• [Exercise details] Reproduce every one of the entries below verbatim, omitting the pictures.

• [Data extract]
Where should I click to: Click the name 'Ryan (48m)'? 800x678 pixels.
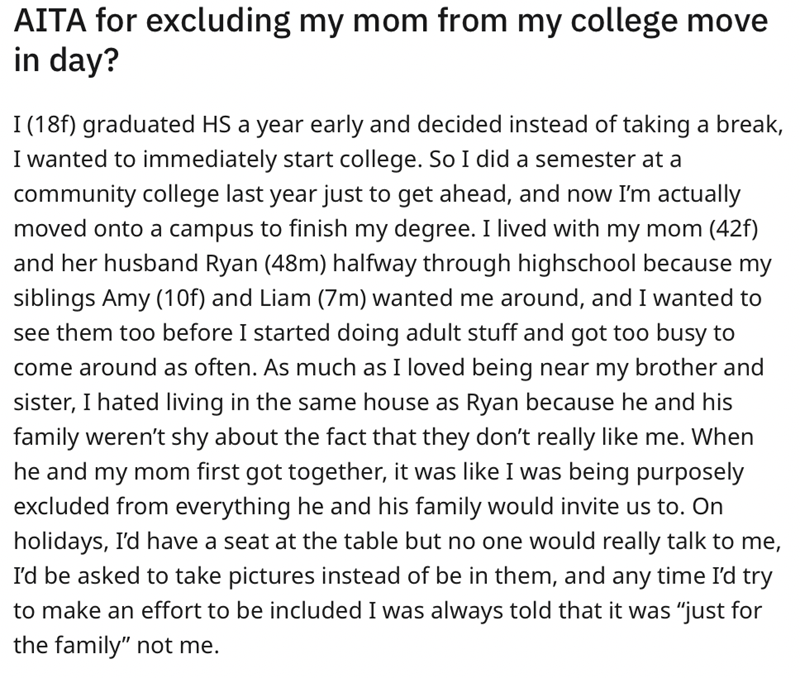click(265, 263)
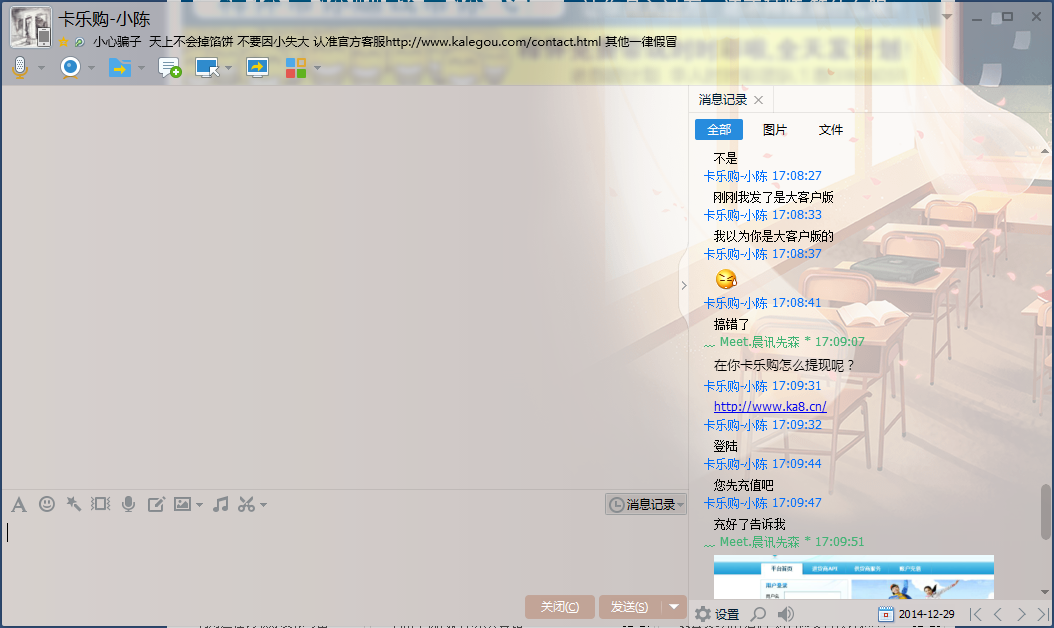Open font settings with the A icon
Viewport: 1054px width, 628px height.
point(19,504)
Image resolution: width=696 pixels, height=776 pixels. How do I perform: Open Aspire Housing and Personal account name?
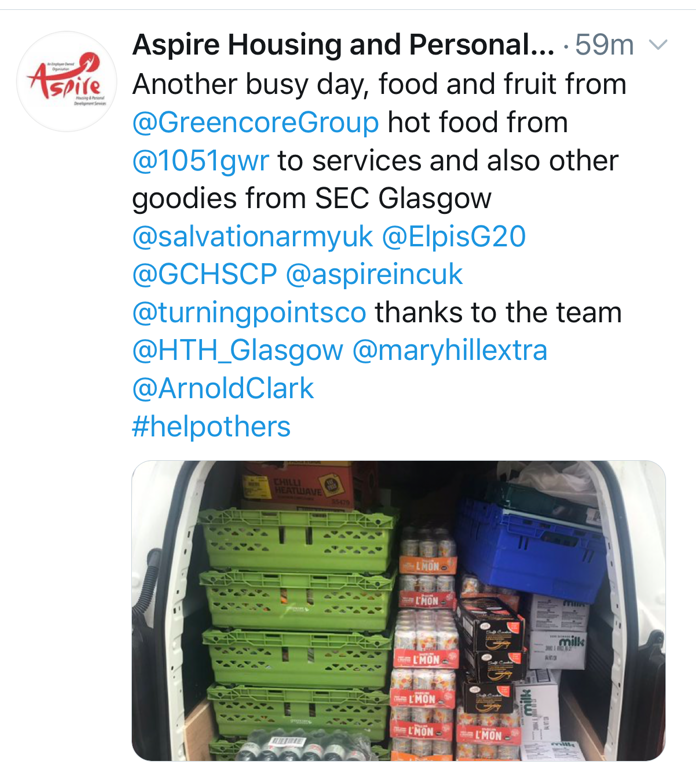pyautogui.click(x=343, y=45)
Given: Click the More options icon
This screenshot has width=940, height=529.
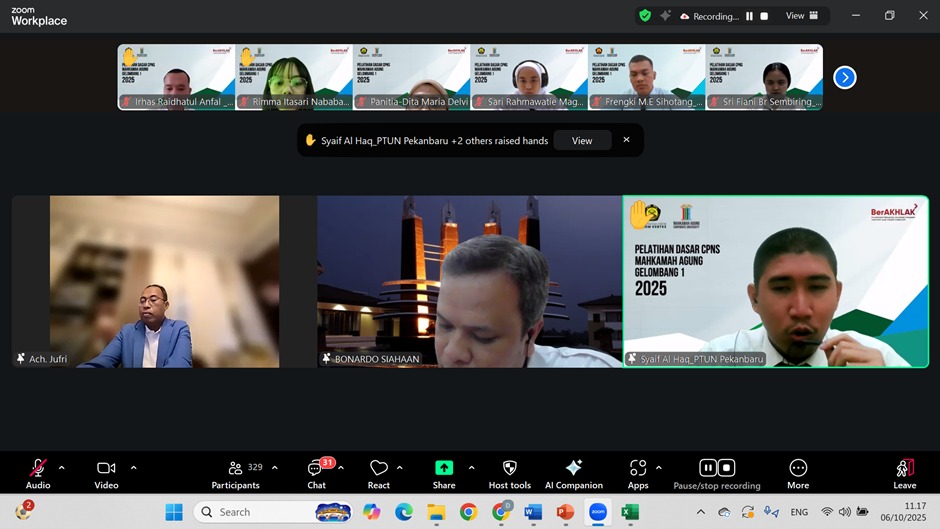Looking at the screenshot, I should (x=798, y=468).
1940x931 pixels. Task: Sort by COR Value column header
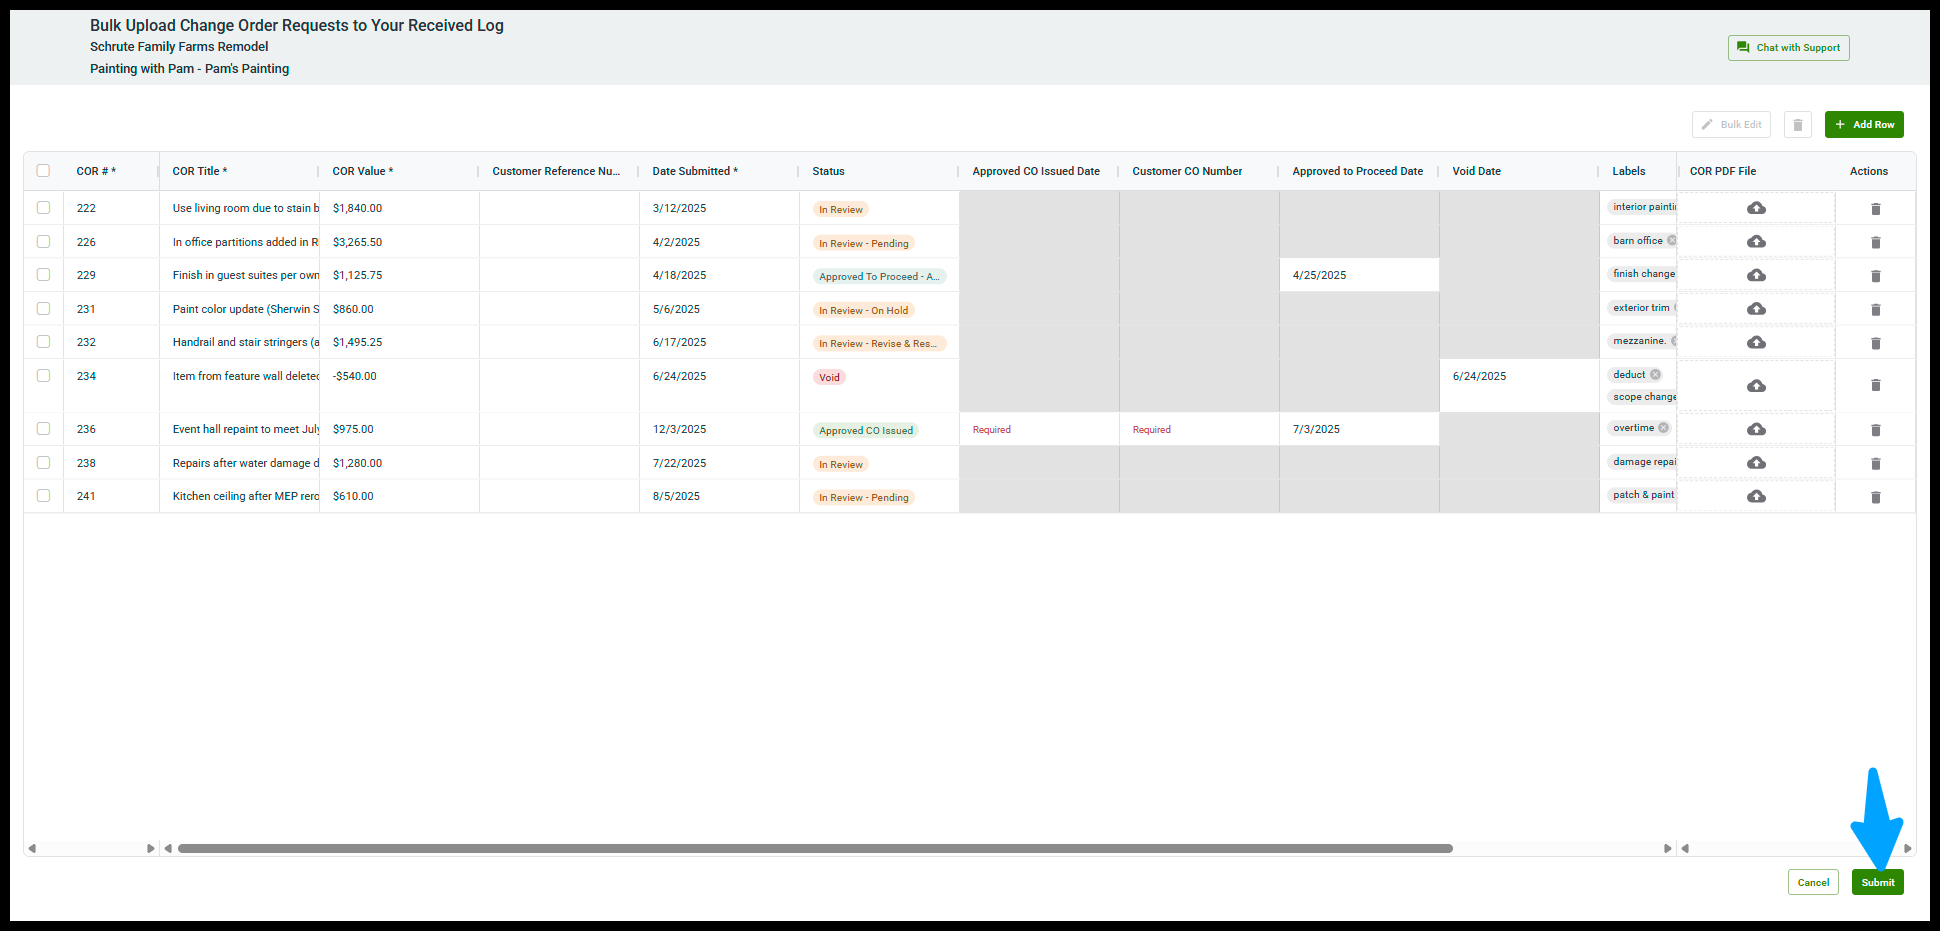[x=362, y=171]
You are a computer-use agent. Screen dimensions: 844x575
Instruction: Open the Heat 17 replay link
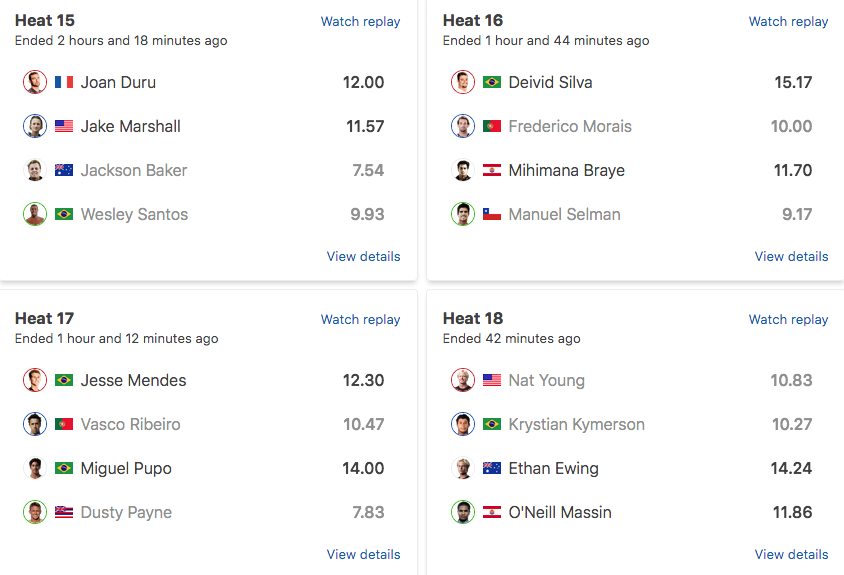pos(361,319)

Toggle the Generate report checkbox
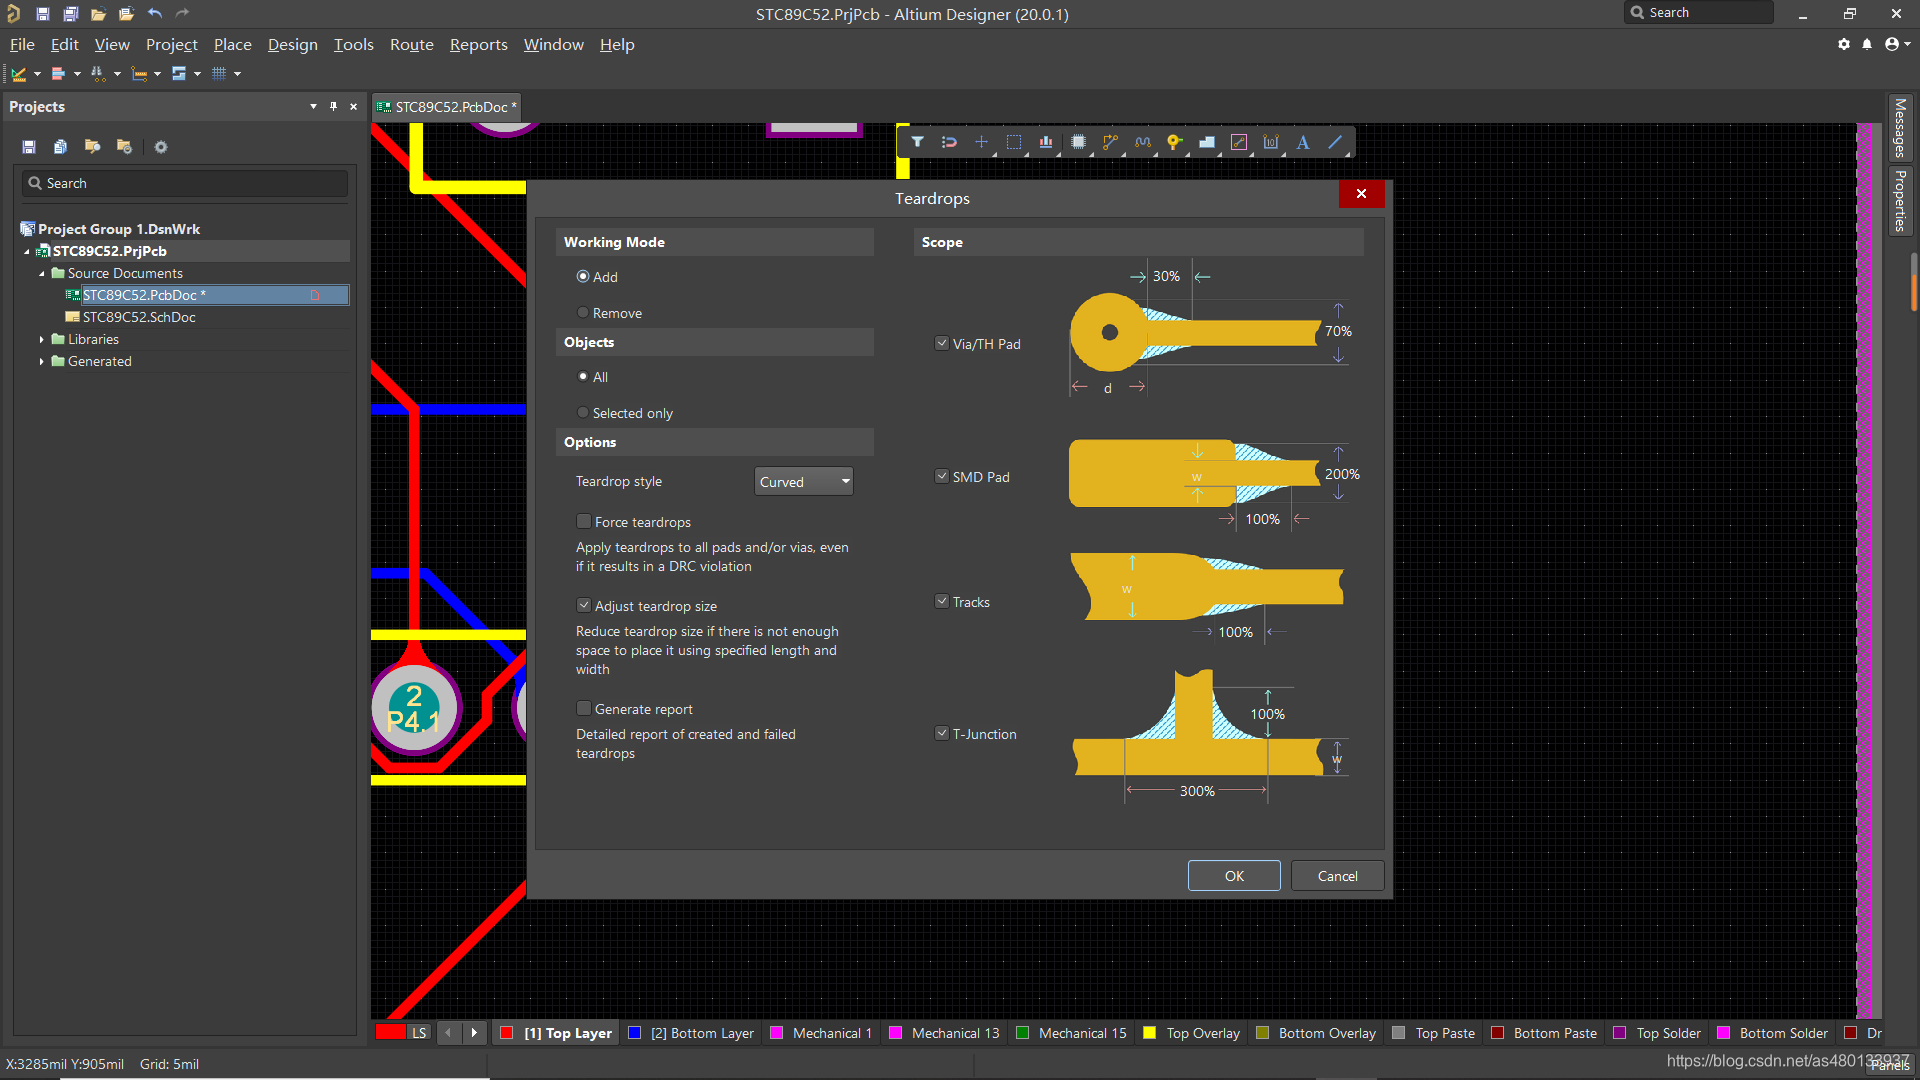[584, 708]
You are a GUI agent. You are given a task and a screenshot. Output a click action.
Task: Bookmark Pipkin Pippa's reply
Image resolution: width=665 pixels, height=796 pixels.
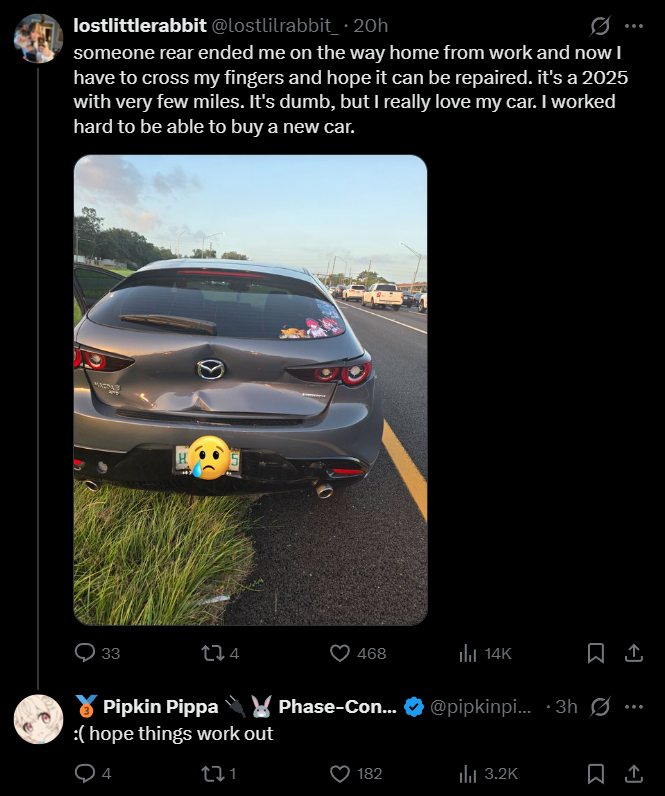point(595,773)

• [Answer to this problem]
Where should I click to: Click the name 'Ryan (48m)'? 800x678 pixels.
click(265, 263)
Open font settings with the A icon
Viewport: 1054px width, 628px height.
point(19,504)
Image resolution: width=696 pixels, height=776 pixels. How do I perform: Open Aspire Housing and Personal account name?
pyautogui.click(x=343, y=45)
Given: Click the More options icon
This screenshot has width=940, height=529.
Looking at the screenshot, I should (x=798, y=468).
1940x931 pixels. Task: Sort by COR Value column header
[x=362, y=171]
You are a computer-use agent. Screen dimensions: 844x575
Instruction: Open the Heat 17 replay link
pos(361,319)

Toggle the Generate report checkbox
[584, 708]
You are a GUI agent. You are given a task and a screenshot. Output a click action.
Task: Bookmark Pipkin Pippa's reply
Image resolution: width=665 pixels, height=796 pixels.
point(595,773)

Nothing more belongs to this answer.